Wiemers führte in etwa 20 Folien detailliert und bis auf zwei Nachkommstellen genau aus, wie sich die einzelnen Faktoren in Heller und Pfennig nach dem Konstanzer und nach dem Münchner Grunderwerbsmodell entwickeln. Mit dieser gut gemeinten und äußerst fleißig vorbereiteten Faktenparade hatte er die Aufmerksamkeit der meisten Gemeinderätinnen und -räte schnell verloren, und auch die Zuhörerschaft wand sich gequält in ihren Sesseln.

Unter all den in ihrer Menge hirnerweichenden Zahlen zu Nettobauland-Summen, Geschossflächenzahlen und der Lastenverteilung mit den Planungsbegünstigten für Ausgleichsflächen im Umgriff und per Ökokonto wurde nämlich schnell klar, dass Wiemers dem Rat die Antwort auf alle wichtigen Fragen schuldig bleiben würde. Diese Fragen sind: Funktioniert das Konstanzer Grunderwerbsmodell, erlaubt es eine schnellere Baulandentwicklung, verhindert es Bodenspekulation? Muss aus Sicht der Fachleute aus der Verwaltung an diesem Modell etwas geändert werden, um es im Sinne des Handlungsplanes effektiver zu machen? Auch Marion Klose monierte beispielsweise ausdrücklich, dass es in Konstanz keine „baulandpolitischen Grundsätze zur sozialen Mischung“ gebe, half dem Rat aber auch nicht mit einem klaren Beschlussvorschlag weiter.

An diesem Nachmittag haben Verwaltungsfachleute und Politikvertreter oft aneinander vorbei geredet. Die Politik wünschte sich griffige und allgemeinverständlich formulierte Entscheidungshilfen, während die Fachleute versuchten, durch einen Haufen Fakten im Schnelllehrgang aus Politikern mündige Fachleute zu machen, die ihre Entscheidungen selbst treffen können, weil sie ja hunderte Kennzahlen gehört haben. Die Experten sollten in Zukunft genauer instruiert werden, wie sie in solchen Situationen ihr geballtes Wissen effektiver und in einer für den Gemeinderat und die Öffentlichkeit auch wirklich nützlichen Form präsentieren können.

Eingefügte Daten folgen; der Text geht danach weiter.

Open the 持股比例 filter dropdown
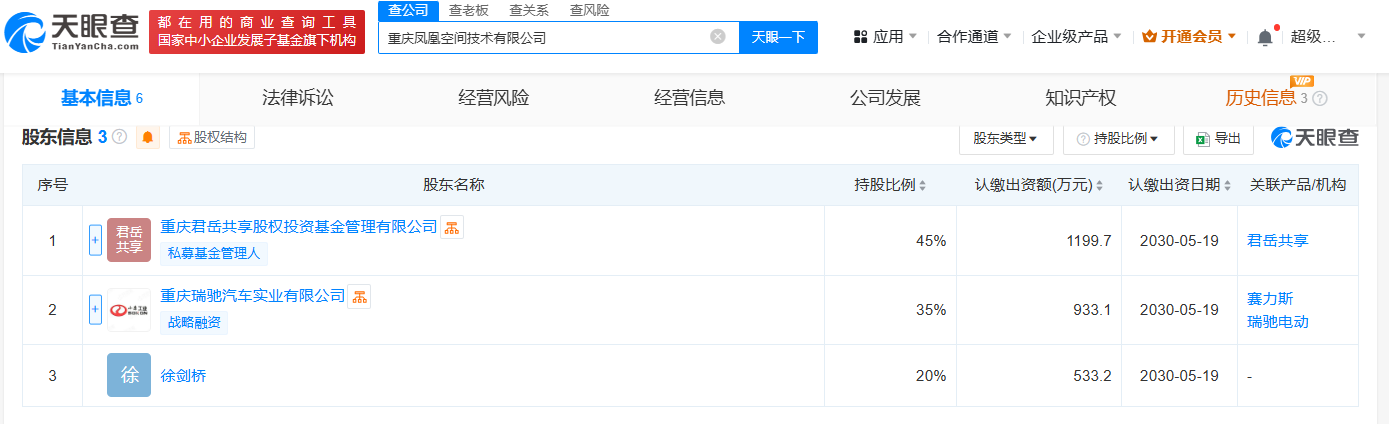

Was hat eigentlich der Gemeinderat all die Jahre gemacht?

Selbstkritische Töne vermisste man übrigens bei den Gemeinderätinnen und -räten: Bei allem Tatendrang und aller Entscheidungswut tat niemand sein Bedauern kund, nicht schon vor fünf oder mehr Jahren lautstark einen Antrag zur Wohnungsnot eingebracht und ein massives Gegensteuern gefordert zu haben, sondern die Gemeinderätinnen und -räte schienen in der Debatte entschlossen, vor allem der Verwaltung die Schuld zuzuschieben.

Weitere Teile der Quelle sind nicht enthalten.